[Maas-devel] RFC: "Serialising" power actions

Tue Sep 16 23:43:53 UTC 2014

On Tuesday 16 Sep 2014 11:42:48 Gavin Panella wrote:
> On 15 September 2014 22:34, Graham Binns wrote:
> ...
> 
> > 1: The current power action blocks all others until it as completed. Other
> > power actions will be queued and executed in turn.
> > - or -
> > 2: Each power action supersedes any action that is currently executing —
> > the existing action is cancelled and then the new action is run.
> > - or -
> > 3. We track the current ("now") and "next" actions for the node, but drop
> > every action that comes in once those two slots are full.
> 
> I think #1 is wrong; apart from stress-testing I can't think of a
> situation where I'd want every panic-and-frustration-induced click of
> the power buttons in the UI to be recorded and acted upon. I just want
> it to do the last one.
> 
> #3 is like #2, but you have to wait for the currently executing command
> to finish. Boring!
> 
> I think #2 is the right starting point. In addition:

I disagree.  You'll be back in the scenario where important power ops are 
ignored (and is a bug that I just fixed).

For example, a machine is slow to power down and doesn't finish before a power 
up is issued. MAAS expects the node to have rebooted, but in fact it hasn't 
and at best will sit there not doing anything, at worst will reboot with old 
data.

Effectively you've issued two power commands both of which were ignored.

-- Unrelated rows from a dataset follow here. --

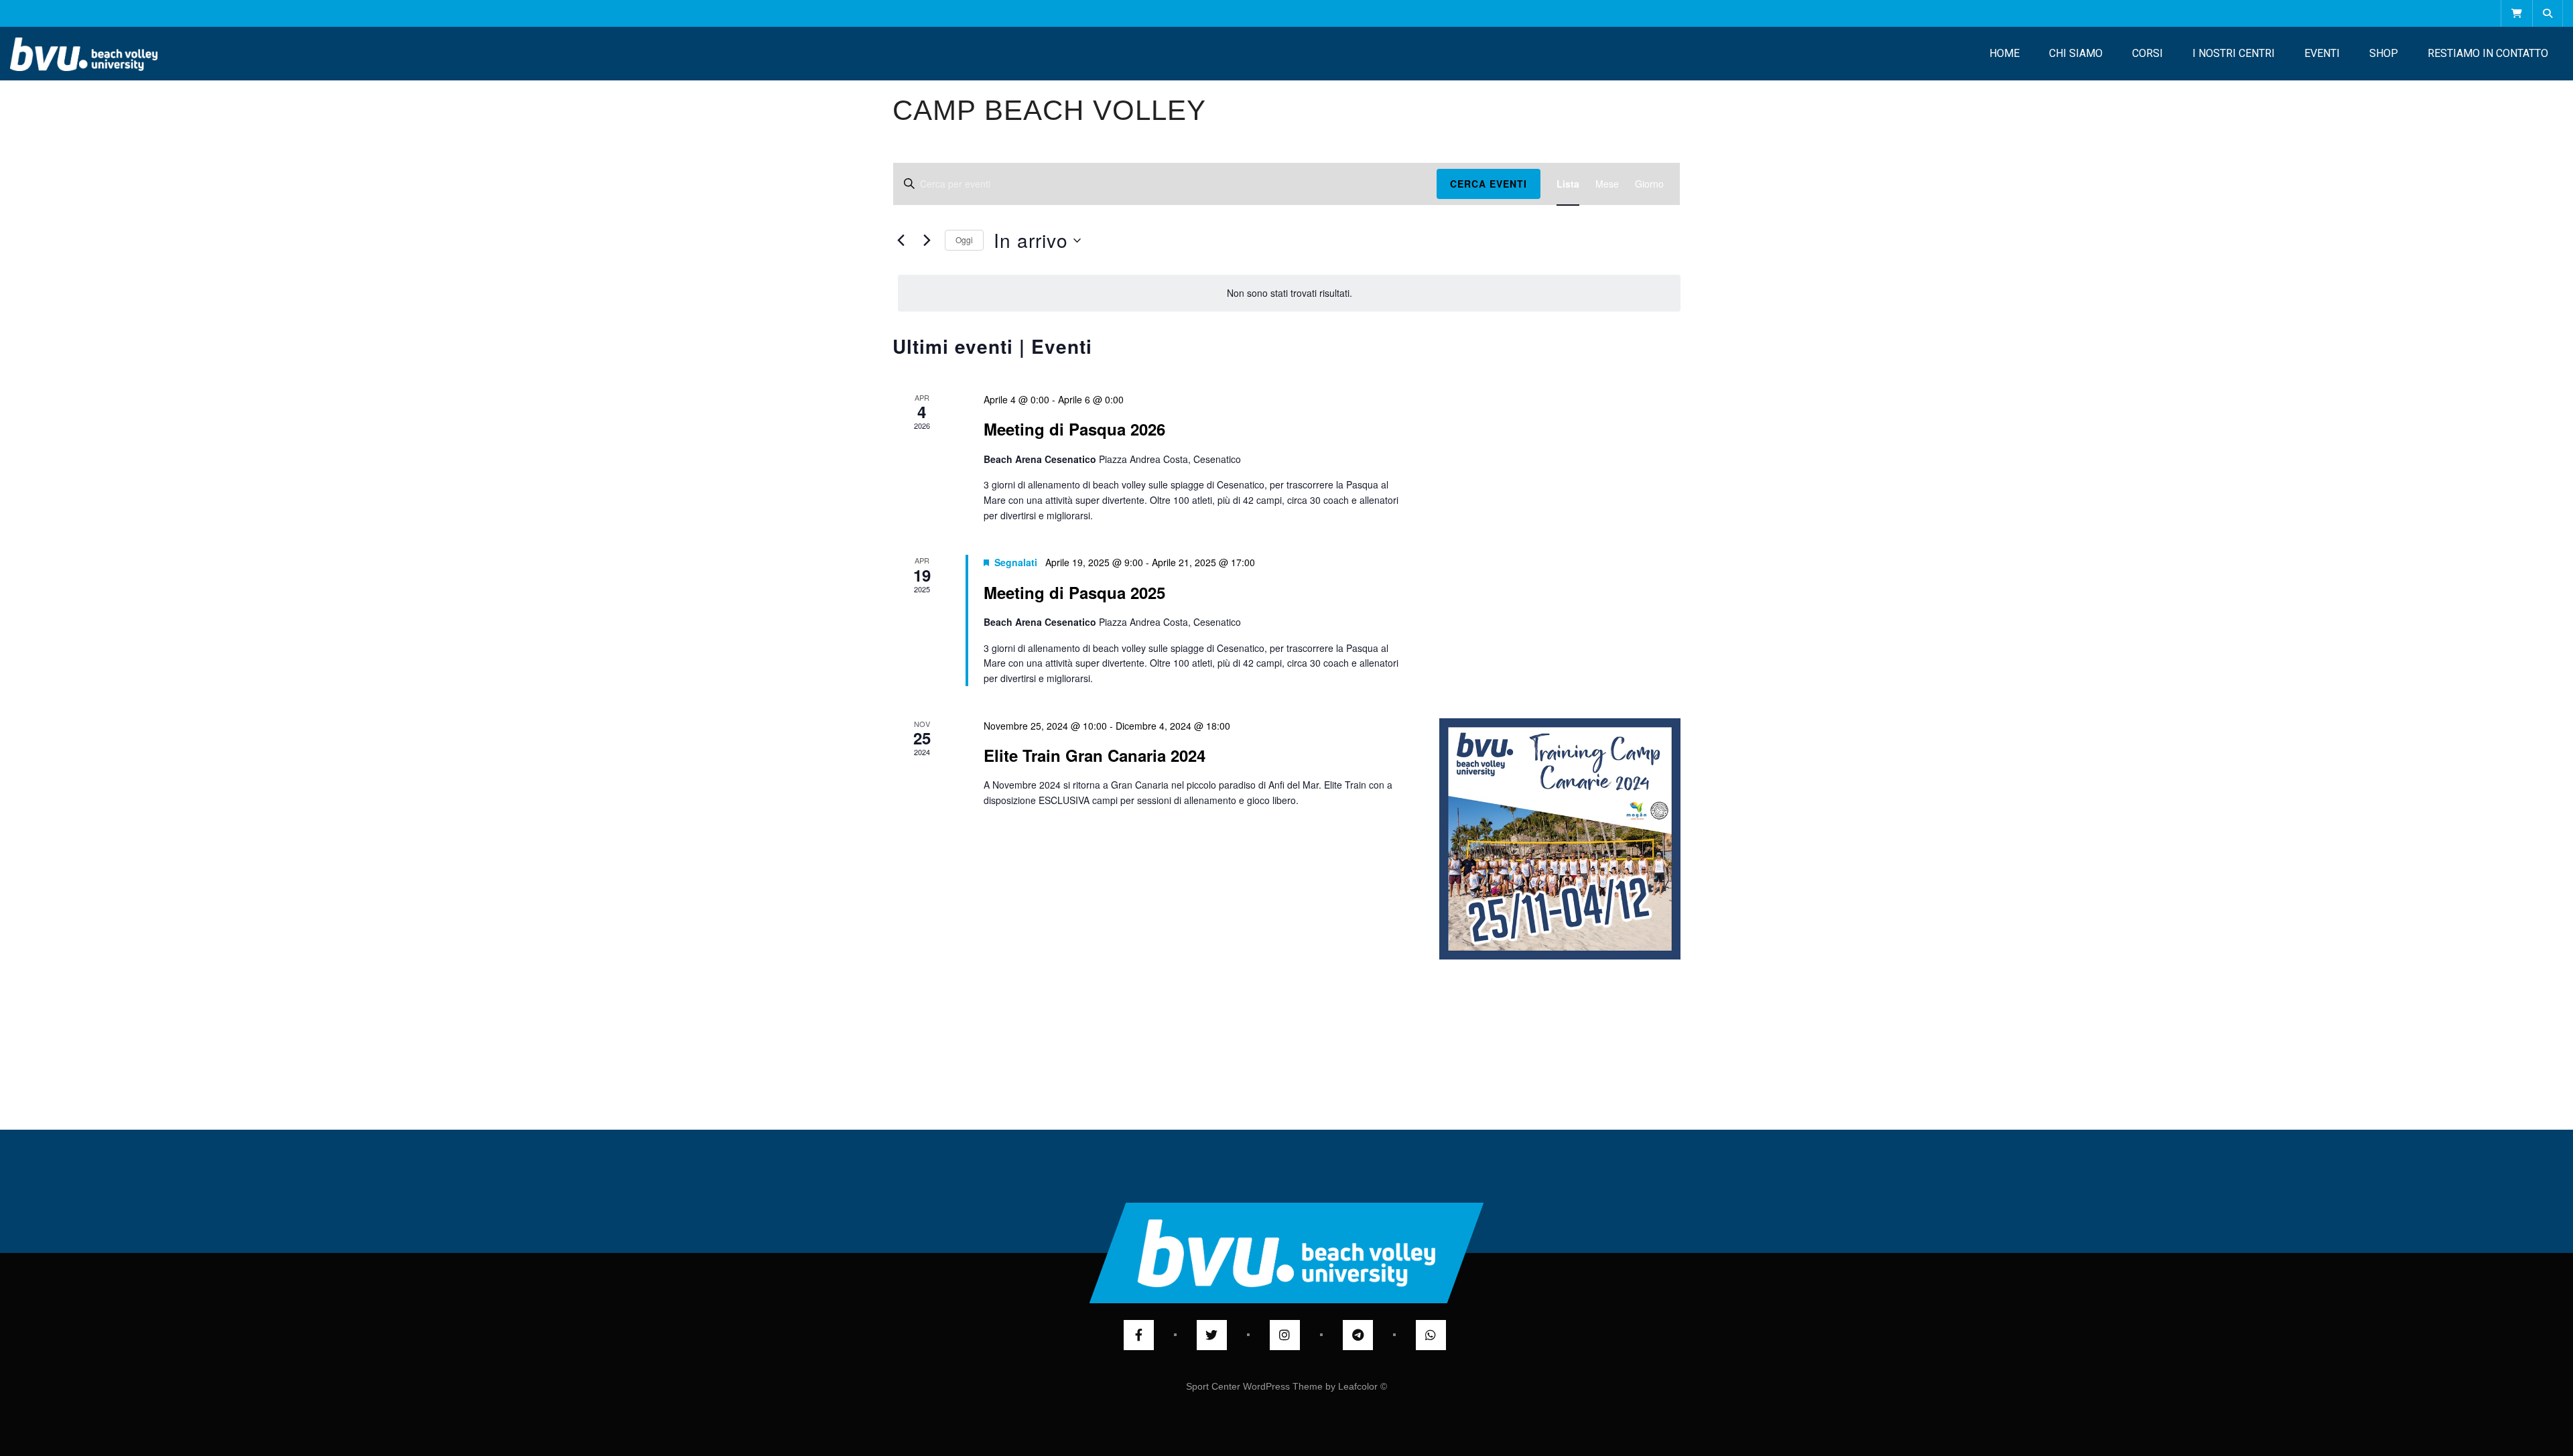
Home (2004, 53)
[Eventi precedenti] (901, 241)
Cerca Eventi (1488, 183)
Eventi (2322, 53)
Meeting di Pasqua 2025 (1074, 592)
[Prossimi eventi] (927, 241)
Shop (2383, 53)
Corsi (2147, 53)
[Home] (83, 53)
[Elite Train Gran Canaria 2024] (1559, 838)
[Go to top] (1287, 1253)
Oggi (964, 239)
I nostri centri (2233, 53)
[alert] (1289, 293)
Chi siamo (2076, 53)
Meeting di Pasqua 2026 (1074, 428)
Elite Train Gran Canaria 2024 (1094, 755)
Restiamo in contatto (2488, 53)
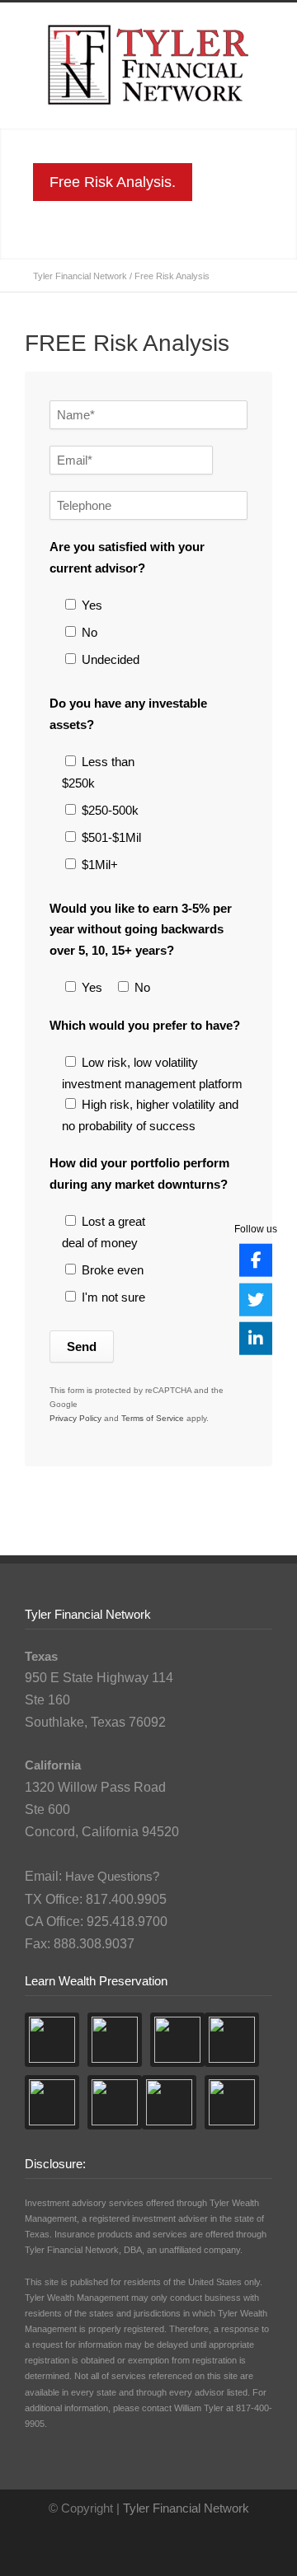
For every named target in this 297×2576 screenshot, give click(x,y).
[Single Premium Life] (169, 2102)
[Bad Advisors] (177, 2040)
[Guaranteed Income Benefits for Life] (232, 2102)
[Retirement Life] (232, 2040)
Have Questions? (112, 1876)
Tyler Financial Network (80, 276)
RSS (160, 2543)
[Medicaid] (52, 2102)
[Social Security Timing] (52, 2040)
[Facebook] (255, 1260)
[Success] (114, 2040)
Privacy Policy (75, 1418)
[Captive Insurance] (114, 2102)
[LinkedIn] (255, 1338)
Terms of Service (152, 1418)
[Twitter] (255, 1299)
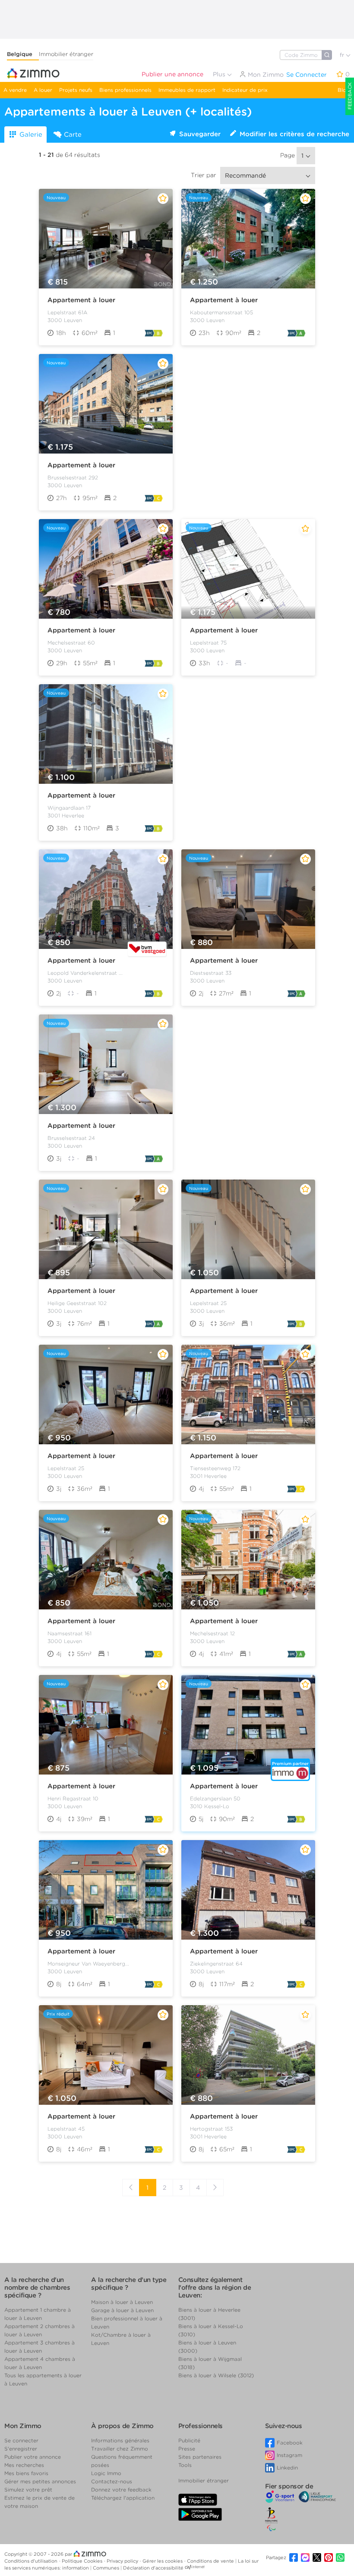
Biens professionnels (125, 90)
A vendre (15, 90)
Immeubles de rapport (186, 90)
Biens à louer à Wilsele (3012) (216, 2375)
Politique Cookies (83, 2561)
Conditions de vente (211, 2561)
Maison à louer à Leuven (122, 2302)
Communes (106, 2568)
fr (343, 55)
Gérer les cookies (163, 2561)
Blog (344, 90)
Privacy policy (123, 2561)
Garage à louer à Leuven (122, 2310)
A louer (43, 90)
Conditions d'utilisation (31, 2561)
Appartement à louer (81, 300)
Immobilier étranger (66, 54)
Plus (220, 74)
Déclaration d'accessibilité (153, 2568)
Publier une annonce (172, 74)
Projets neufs (75, 90)
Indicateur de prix (245, 90)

We *must* wait for an outstanding power op to finish one way or another, 
whether it fails or it succeeds.

> - If a power-on command is sent to a cluster, and the cluster is already
>   attempting to turn the node on, the command should be silently merged
>   with the existing command.
> 
> - Likewise for power-off.

*Maybe*, I don't think it should be silent, it should respond with something 
to indicate "ok I am already doing that, please wait".  Whether it's an error 
condition or not is arguable both ways.

> - It may be interesting to include a discriminator from a monotonically
>   increasing sequence with each power command. A power-off command that
>   is received by a cluster with a discriminator lower than a running
>   power-on command would be rejected.
> 
>   In practice I doubt this will make much difference, but it's worth
>   mentioning even if only to reject the idea.

I'm not sure what it achieves tbh, but I'm open to it if you convince me :)

> 
> > At first glance the second option is simpler — just cancel whatever's
> > there and then do our thing. But I think that it's actually a bit
> > 
> > deceptive. Consider:
> >  - How do we "cancel" an action?
> 
> Cancelling means keeping a reference to a cancel function in a shared
> location in the cluster. Shared state can make people feel dirty, but
> Twisted's single-thread model makes it pretty benign.

I don't think cancelling is something worth doing, or even possible.  I am yet 
to see any power controllers that allow you to cancel an in-progress power 
operation.

The only time you'd be able cancel one is if you queued it up, and I already 
explained why I think that's a bad idea.

> Doing this would also allow the region to ask the cluster things like
> "are you changing a node's power state?".

The region should know this already if it has an outstanding power operation 
that awaits a response.

> 
> >  - How do we ensure that we're not going to end up in an inconsistent
> >  state
> > 
> > if the node is already responding to action #1 when we cancel it?
> 
> The power control code has been improved to be less fire-and-forget and
> more fire-and-keep-firing-until-it-is-in-the-desired-state. Cancelling a
> power-on and starting a power-off should Just Work.

Again, we must wait for these to complete as they are not cancellable and can 
fail, which must result in a node failure.

J